Sometimes it’s worth staying in your seat to the end, even when the previous 80 minutes have been static. For instance, Thom Sesma plays a character named Father Hashimoto in Rajiv Joseph’s new Off Broadway play, “Letters of Suresh,” which opened Tuesday at Second Stage’s Tony Kiser Theater. This Roman Catholic priest living in Nagasaki, Japan, has been the major topic of conversation in the play before we finally meet him, standing under a large Torii. It’s the same kind of arch we’ve been told is a symbol of cultural appropriation in Seattle, because it is used by a botanical garden there to denote Japan. No matter that Mikiko Suzuki MacAdams’ set design uses a Torii here to denote Japan in a theater in New York City.

This is no doubt a minority opinion, but Sesma brought “Letters of Suresh” to life because, for me, he channels one of the great guilty pleasures of my moviegoing career: Otto Kruger’s supremely unctuous performance in the 1954 Douglas Sirk potboiler “Magnificent Obsession,” starring Rock Hudson and Jane Wyman. Sesma has that same overly modulated speaking voice and beatified smile that Kruger used to describe the holy beauty of the “magnificent obsession.” I’ve seen this Sirk film several times and never been able to understand what the hell Kruger is talking about. Same goes for what Sesma tells us at the end of “Letters of Suresh.” Undoubtedly, it’s profound, not to mention pretentious.

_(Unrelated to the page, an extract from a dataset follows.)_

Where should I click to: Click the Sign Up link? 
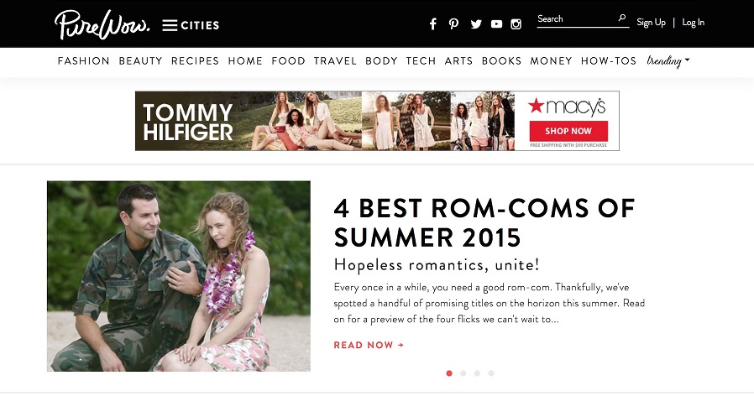[651, 22]
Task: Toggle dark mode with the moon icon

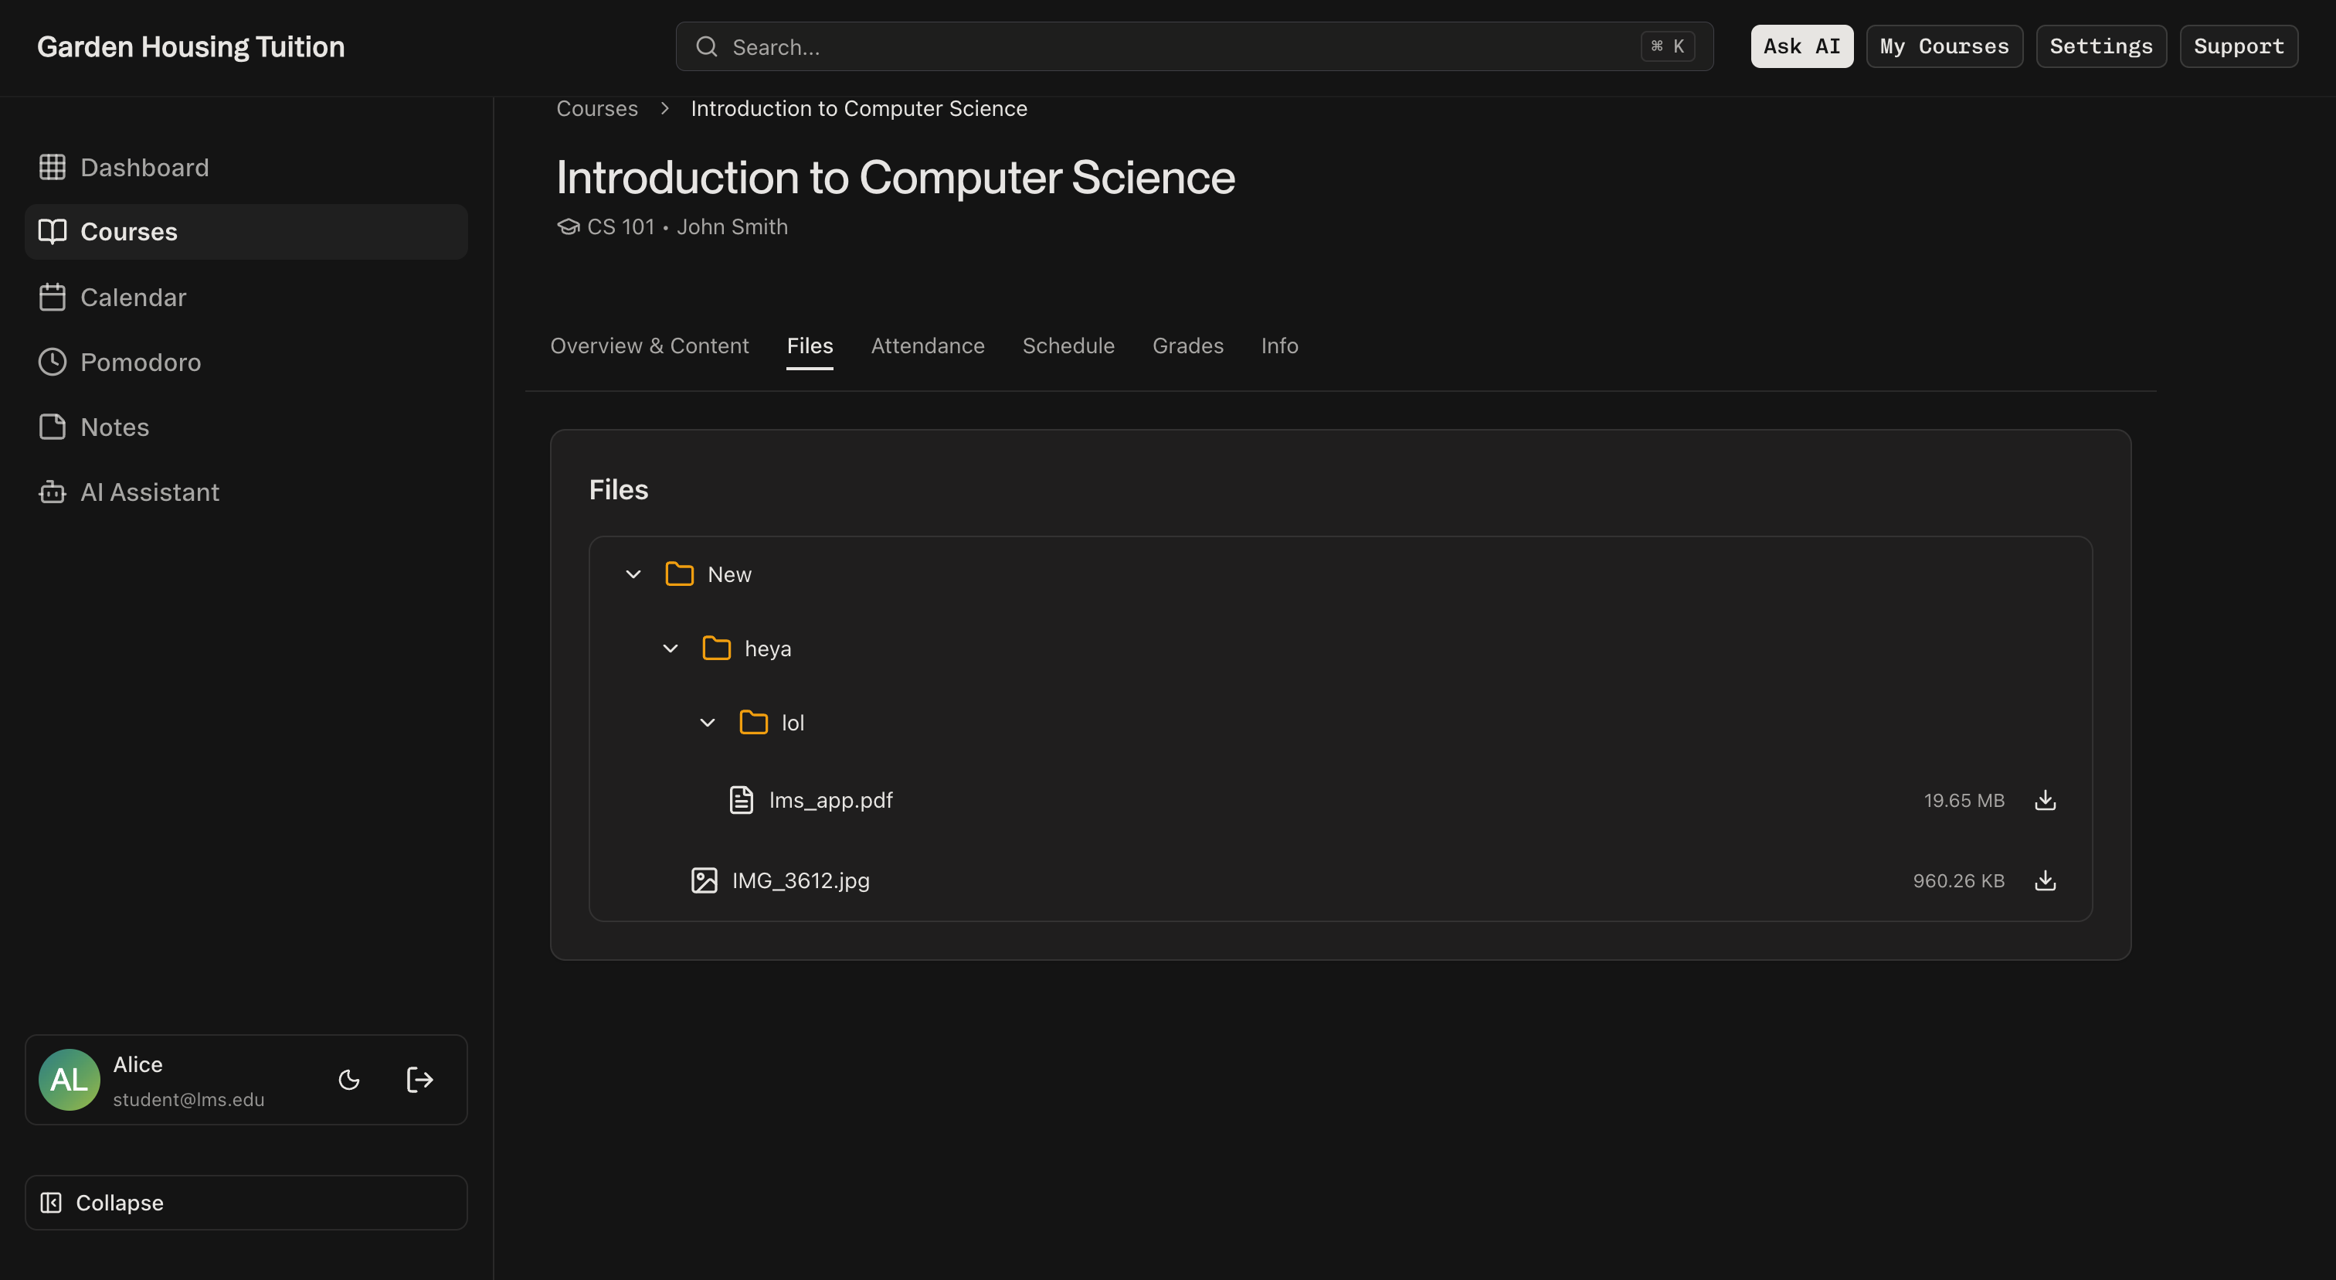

We know it’s both those things because 1) Father Hashimoto lives in Nagasaki and survived the atomic bomb, and 2) he and his pen pal Suresh Thakur (Ramiz Monsef) talk a lot about the heart of the blue whale, which is so large that a human being can walk through its valves, if that person happened to be Jonah. Oh, and the blue whale’s heart pumps 60 gallons of blood every beat.

All this talk of whale hearts is supposed to make us contemplate nature, God and our existence on Earth and in the cosmos. Instead, it made my mind wander to the environmental disaster that is Japan’s refusal to outlaw whale hunting. Joseph doesn’t mention this atrocity in “Letters.”  He also doesn’t mention Pearl Harbor or Japan’s brutal decades-long occupation of Korea, even though Father Hashimoto’s great-grandniece Melody Park (Ali Ahn, being very solicitous), now living in Seattle, is the daughter of a man born in Korea.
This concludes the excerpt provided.